87. Klug, Christian et Schweigert, Günter et Lauer, René et Lauer, Bruce et Fuchs, Dirk et Terakado, Kan et Tajika, Amane, 2025, Biologie et anatomie reproductives des ammonites.: Scientific reports.

Langue originale de l'entrée : anglais. Le texte de la citation est affiché en traduction.

Résumé

L'anatomie des ammonoïdes est encore mal connue et chaque nouveau registre d'un spécimen présentant une conservation de tissus mous fournit des informations précieuses. Compte tenu de la dismorphie morphologique impressionnante des ammonoïdes, nous pouvons également nous attendre à une certaine dismorphie dans l'anatomie des tissus mous. Ici, nous présentons un nouveau spécimen du Kimméridgien de la région de Solnhofen. Contrairement à un corps mou isolé récemment décrit préservant les organes reproducteurs mâles, le nouveau spécimen montre pour la première fois une structure que nous interprétons comme les ovaires de la femelle contenant des œufs immatures et d'autres organes. Ces deux spécimens sont d'une grande importance pour le sexage des ammonoïdes et pour l'estimation de la fécondité. Le taux de reproduction élevé des ammonites jurassiques souligne leur grande abondance et le rôle important des ammonoïdes juvéniles à la base des réseaux trophiques du Dévonien au Crétacé.

BibTeX
@article{doi101038s4159802523299y,
    author = "Klug, Christian et Schweigert, Günter et Lauer, René et Lauer, Bruce et Fuchs, Dirk et Terakado, Kan et Tajika, Amane",
    title = "Biologie et anatomie reproductives des ammonites.",
    year = "2025",
    journal = "Scientific reports",
    abstract = "L'anatomie des ammonoïdes est encore mal connue et chaque nouveau registre d'un spécimen présentant une conservation de tissus mous fournit des informations précieuses.
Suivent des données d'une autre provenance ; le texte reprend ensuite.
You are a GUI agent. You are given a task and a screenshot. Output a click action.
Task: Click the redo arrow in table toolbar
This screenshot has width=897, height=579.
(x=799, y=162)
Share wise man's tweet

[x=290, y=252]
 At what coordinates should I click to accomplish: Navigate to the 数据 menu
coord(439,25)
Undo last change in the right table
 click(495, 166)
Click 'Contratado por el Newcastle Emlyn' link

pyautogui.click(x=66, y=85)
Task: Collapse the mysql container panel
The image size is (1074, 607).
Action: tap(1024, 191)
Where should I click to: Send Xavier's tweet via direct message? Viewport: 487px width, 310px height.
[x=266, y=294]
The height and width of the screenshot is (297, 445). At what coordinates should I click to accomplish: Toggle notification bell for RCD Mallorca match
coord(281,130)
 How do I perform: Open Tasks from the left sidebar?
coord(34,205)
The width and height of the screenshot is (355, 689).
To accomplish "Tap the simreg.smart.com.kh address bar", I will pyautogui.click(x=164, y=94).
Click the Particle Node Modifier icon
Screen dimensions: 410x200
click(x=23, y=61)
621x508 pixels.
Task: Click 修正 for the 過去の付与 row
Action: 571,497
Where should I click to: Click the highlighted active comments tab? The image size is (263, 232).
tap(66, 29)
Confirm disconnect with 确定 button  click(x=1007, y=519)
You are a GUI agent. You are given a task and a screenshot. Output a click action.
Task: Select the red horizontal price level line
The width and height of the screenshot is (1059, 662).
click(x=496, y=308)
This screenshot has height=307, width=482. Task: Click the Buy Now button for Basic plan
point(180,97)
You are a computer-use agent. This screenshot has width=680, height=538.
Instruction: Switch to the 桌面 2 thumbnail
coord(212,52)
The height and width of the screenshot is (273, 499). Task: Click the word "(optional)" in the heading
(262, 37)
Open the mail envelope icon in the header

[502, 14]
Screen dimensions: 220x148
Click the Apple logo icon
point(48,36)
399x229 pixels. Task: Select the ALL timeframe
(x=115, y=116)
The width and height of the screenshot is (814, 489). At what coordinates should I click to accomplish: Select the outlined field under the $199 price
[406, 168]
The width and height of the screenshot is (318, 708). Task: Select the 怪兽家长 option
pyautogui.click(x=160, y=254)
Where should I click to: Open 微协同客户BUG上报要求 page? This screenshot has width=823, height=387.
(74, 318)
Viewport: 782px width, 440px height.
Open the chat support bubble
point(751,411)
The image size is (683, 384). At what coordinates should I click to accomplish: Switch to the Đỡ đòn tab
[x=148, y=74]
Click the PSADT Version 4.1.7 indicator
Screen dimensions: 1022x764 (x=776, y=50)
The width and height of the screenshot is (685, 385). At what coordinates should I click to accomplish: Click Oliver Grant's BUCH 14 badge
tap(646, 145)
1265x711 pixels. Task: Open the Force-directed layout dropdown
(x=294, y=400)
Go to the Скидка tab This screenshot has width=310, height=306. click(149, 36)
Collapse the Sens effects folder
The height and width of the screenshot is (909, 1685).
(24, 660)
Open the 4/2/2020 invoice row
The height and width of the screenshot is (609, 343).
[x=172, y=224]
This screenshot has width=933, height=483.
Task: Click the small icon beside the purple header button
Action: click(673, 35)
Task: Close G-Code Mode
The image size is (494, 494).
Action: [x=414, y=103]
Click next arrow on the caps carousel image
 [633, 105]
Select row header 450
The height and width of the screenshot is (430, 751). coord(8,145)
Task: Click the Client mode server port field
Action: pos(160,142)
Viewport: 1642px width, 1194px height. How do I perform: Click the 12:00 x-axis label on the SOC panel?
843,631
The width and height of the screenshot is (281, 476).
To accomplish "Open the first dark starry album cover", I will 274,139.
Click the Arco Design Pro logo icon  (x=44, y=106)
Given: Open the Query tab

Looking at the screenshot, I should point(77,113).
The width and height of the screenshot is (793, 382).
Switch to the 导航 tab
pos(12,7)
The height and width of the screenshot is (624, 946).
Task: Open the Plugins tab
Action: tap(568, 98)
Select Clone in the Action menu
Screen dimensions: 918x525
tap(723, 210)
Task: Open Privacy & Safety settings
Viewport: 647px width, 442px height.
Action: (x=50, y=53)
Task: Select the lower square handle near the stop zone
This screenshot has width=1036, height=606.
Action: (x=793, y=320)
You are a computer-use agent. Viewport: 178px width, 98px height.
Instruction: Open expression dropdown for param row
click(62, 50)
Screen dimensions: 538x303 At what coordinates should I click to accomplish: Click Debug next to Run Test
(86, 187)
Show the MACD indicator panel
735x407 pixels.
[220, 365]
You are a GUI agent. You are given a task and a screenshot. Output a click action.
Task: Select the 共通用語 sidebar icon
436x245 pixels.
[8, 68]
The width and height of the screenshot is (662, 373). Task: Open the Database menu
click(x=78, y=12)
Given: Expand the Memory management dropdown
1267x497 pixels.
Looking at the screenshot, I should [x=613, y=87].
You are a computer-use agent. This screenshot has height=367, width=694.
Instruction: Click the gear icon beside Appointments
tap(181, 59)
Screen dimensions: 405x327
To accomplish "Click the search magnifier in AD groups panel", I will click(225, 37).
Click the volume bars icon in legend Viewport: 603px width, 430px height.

Compte tenu de la dismorphie morphologique impressionnante des ammonoïdes, nous pouvons également nous attendre à une certaine dismorphie dans l'anatomie des tissus mous. Ici, nous présentons un nouveau spécimen du Kimméridgien de la région de Solnhofen. Contrairement à un corps mou isolé récemment décrit préservant les organes reproducteurs mâles, le nouveau spécimen montre pour la première fois une structure que nous interprétons comme les ovaires de la femelle contenant des œufs immatures et d'autres organes. Ces deux spécimens sont d'une grande importance pour le sexage des ammonoïdes et pour l'estimation de la fécondité. Le taux de reproduction élevé des ammonites jurassiques souligne leur grande abondance et le rôle important des ammonoïdes juvéniles à la base des réseaux trophiques du Dévonien au Crétacé.",
    url = "https://pmc.ncbi.nlm.nih.gov/articles/PMC12612051/",
    doi = "10.1038/s41598-025-23299-y",
    openalex = "W4416148652",
    pmcid = "PMC12612051",
    pmid = "41224991",
    references = "doi101002bies201100001, doi1010079789401796309, doi101007bf02998547, doi101111j14754983201201196x, doi101111j15585646201101567x, doi101111pala12254, doi101111pala12267, doi101126science1198793, doi10112700777749200702450117, doi101127sdgg8320145"
}

88. Pang, Ming, None, Affaissement tectonique du bassin de l'Intérieur occidental du Crétacé, États-Unis..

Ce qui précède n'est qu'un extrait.